=== Section Start ===

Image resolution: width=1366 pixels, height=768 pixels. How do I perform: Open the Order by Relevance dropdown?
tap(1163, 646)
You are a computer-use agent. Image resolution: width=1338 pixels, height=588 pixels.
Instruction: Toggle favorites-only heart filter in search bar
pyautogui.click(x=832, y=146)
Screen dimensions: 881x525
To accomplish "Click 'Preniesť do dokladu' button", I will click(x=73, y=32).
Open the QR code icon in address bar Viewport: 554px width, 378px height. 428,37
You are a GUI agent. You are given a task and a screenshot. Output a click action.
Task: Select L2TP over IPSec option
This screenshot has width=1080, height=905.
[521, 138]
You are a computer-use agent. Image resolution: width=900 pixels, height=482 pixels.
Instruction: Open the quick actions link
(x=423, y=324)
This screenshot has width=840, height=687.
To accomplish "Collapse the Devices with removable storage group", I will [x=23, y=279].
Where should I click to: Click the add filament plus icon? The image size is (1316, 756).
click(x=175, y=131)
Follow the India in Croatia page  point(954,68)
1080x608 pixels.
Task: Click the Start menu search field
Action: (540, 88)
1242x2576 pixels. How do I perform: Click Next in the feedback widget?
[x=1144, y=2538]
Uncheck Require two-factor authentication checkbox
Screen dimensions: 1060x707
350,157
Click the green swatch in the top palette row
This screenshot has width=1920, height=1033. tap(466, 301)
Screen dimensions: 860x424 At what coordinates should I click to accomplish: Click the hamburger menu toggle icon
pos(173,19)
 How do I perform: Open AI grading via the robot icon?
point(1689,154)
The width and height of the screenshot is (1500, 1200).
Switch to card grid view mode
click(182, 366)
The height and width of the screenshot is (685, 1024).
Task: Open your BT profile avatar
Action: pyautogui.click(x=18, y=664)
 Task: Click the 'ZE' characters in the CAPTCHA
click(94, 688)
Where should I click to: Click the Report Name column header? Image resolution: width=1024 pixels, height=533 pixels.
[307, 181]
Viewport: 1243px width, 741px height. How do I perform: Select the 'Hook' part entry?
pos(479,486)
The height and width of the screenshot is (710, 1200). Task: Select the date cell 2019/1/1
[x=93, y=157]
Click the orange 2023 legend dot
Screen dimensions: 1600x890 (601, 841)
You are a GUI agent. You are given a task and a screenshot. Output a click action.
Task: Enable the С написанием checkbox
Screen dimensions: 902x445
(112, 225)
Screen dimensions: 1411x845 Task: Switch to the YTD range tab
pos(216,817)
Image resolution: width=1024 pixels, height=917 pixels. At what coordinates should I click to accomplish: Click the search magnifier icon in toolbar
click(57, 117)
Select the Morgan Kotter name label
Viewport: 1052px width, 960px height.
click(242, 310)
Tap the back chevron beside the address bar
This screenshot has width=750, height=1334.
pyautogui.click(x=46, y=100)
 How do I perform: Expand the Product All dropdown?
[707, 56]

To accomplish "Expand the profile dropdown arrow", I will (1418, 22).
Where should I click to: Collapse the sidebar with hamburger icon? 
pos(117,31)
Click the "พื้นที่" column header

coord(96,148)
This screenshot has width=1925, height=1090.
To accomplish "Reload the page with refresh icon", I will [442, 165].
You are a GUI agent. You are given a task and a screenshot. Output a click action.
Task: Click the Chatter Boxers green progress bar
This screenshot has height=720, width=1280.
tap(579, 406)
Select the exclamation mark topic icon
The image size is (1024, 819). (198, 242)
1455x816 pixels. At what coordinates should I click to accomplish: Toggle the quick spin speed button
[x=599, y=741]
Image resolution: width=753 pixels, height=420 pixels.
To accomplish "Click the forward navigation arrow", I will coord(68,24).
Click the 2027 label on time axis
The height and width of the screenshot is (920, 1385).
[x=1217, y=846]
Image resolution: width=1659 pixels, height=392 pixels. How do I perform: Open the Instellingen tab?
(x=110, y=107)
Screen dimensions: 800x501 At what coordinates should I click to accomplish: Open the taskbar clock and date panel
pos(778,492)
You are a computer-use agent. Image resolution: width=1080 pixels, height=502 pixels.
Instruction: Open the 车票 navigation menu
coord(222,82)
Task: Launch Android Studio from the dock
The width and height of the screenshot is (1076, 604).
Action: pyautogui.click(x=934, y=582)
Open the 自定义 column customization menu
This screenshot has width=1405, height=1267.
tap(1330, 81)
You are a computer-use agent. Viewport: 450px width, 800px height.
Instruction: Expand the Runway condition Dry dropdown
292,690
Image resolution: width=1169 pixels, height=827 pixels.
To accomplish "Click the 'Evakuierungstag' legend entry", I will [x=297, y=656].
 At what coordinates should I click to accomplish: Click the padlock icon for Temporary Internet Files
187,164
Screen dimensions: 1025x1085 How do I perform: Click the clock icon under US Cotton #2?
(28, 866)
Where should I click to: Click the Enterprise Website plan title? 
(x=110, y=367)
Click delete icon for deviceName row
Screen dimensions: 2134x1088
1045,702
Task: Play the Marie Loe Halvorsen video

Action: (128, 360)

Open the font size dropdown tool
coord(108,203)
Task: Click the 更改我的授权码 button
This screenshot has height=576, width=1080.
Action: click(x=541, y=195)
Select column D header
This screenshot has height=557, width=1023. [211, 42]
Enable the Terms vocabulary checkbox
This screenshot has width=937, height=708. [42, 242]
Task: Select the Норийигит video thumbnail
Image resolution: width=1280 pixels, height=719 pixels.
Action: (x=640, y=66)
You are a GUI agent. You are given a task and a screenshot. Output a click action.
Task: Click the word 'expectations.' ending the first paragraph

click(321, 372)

=== Section End ===

Search the records above for the word "address" and give the number of lines where it occurs, nothing else.

2